**DATA TO USE:**
━━━━
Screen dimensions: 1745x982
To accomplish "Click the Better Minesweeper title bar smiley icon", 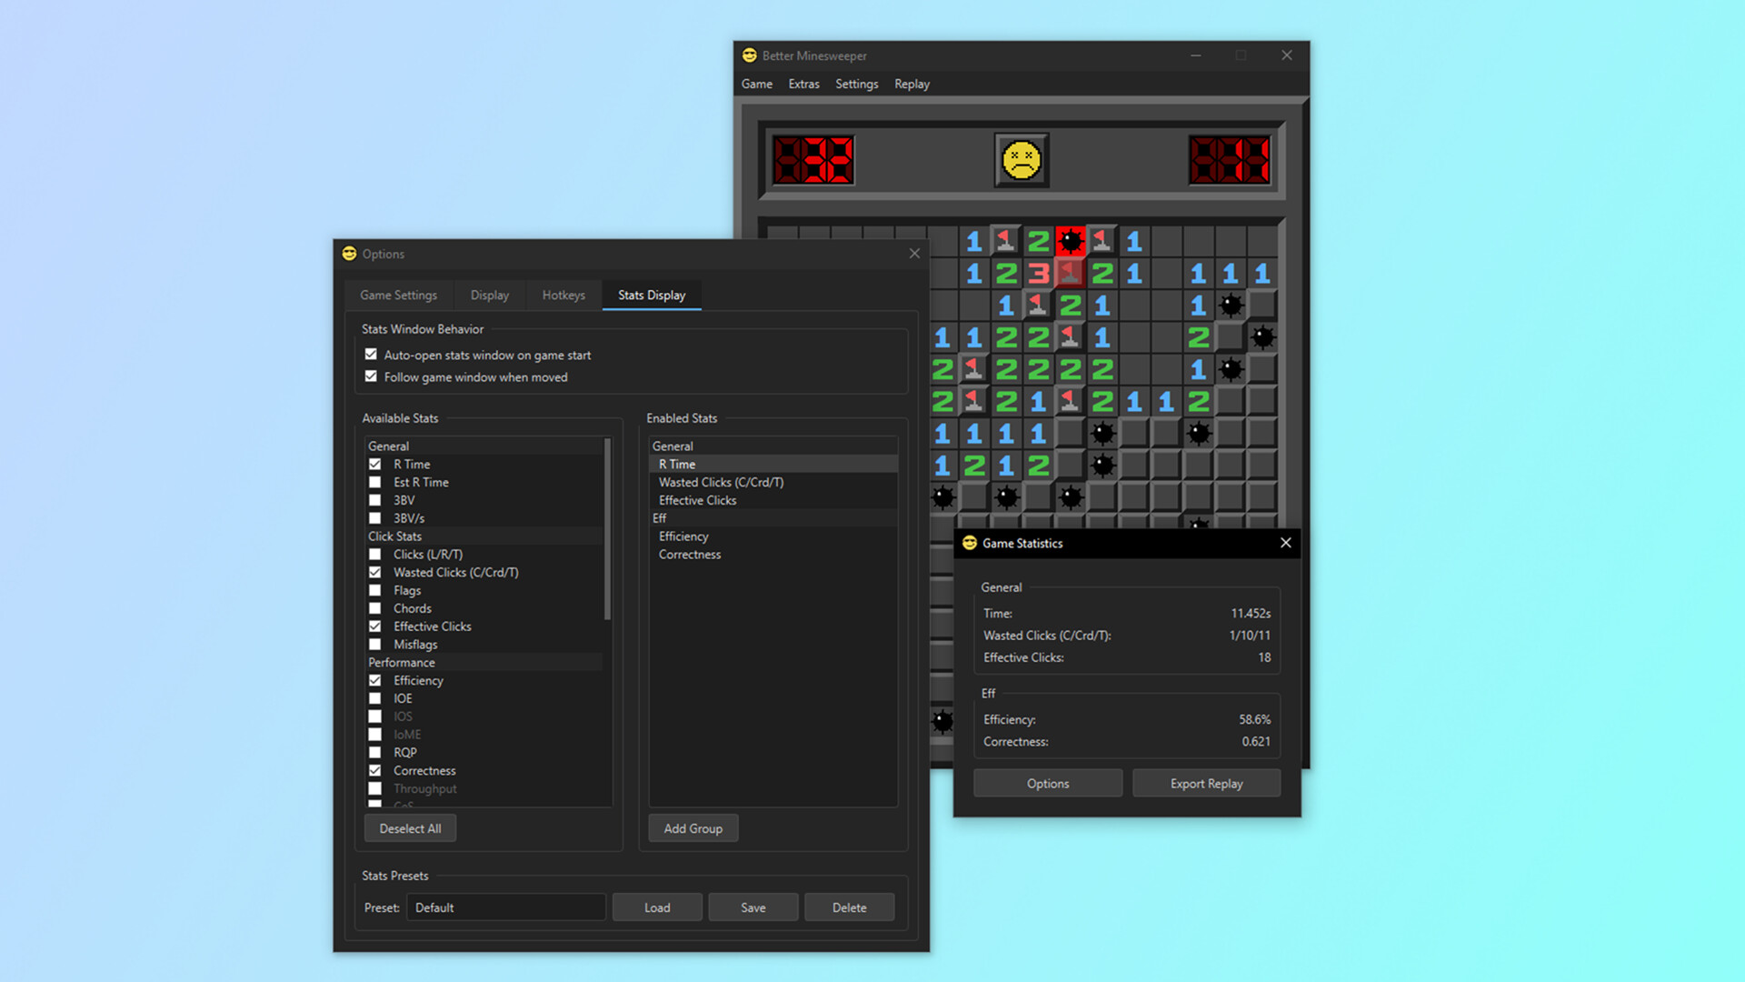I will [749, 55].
━━━━
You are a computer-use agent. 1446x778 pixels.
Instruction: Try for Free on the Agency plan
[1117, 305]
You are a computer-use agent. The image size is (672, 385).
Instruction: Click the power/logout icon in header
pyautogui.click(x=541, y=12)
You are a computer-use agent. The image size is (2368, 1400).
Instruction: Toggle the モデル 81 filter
━━━━
For the data above, give the number of lines in which the word "computer" appears, and nothing more.

**RESULT FOR THIS EXERCISE:**
3